With a host of different regulatory bodies in the U.S., it is difficult to know who is regulating what, said Funding Circle's general counsel, Conor French. He pointed out that the regulatory environment in the U.K. is easier to navigate for online lenders who are overseen directly by the country's Financial Conduct Authority.
Lauren Saunders, associate director at the National Consumer Law Center, pointed to the need to "flush out the bad actors" from the marketplace lending industry. French, who helped found the Marketplace Lending Association, affirmed the marketplace lenders' desire to differentiate themselves from other "online lenders" who operate more like payday lenders.

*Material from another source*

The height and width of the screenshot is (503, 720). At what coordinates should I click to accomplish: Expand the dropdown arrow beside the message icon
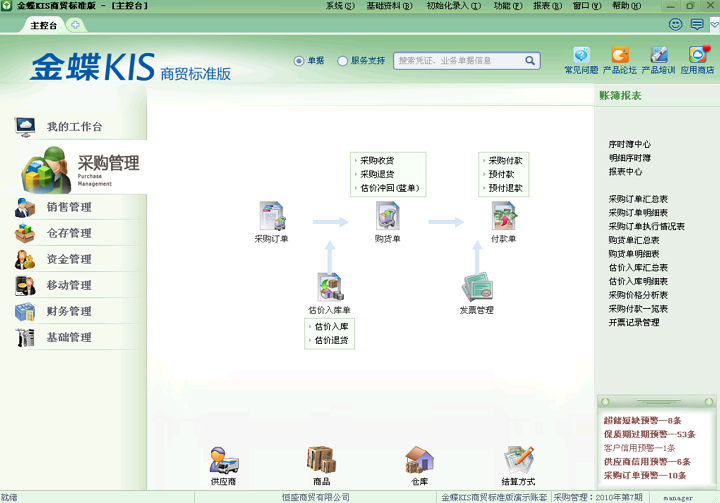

The MLA was launched April 6 by Funding Circle, LendingClub Corp. and Prosper Marketplace Inc. to facilitate "broader conversations" about responsible innovation, French said.
French of Funding Circle pointed out that the traditional lending choices in the financial services industry are not working. They are leaving many consumers "underserved and underbanked," he said. French said that in recognizing those "gaps" in the system, marketplace lenders are eager to work with regulators.
In her closing remarks, Jessica Rich, director of the Bureau of Consumer Protection at the FTC, said that it is "encouraging to learn that marketplace lenders are taking proactive steps to self-regulate." Still, she pointed out that self-regulation is "not enough."
"To be meaningful, these types of efforts need robust procedures to monitor compliance and tangible consequences when the rules aren't followed," Rich said. "Otherwise, you can't be sure that companies have the incentive to comply or are complying," she added.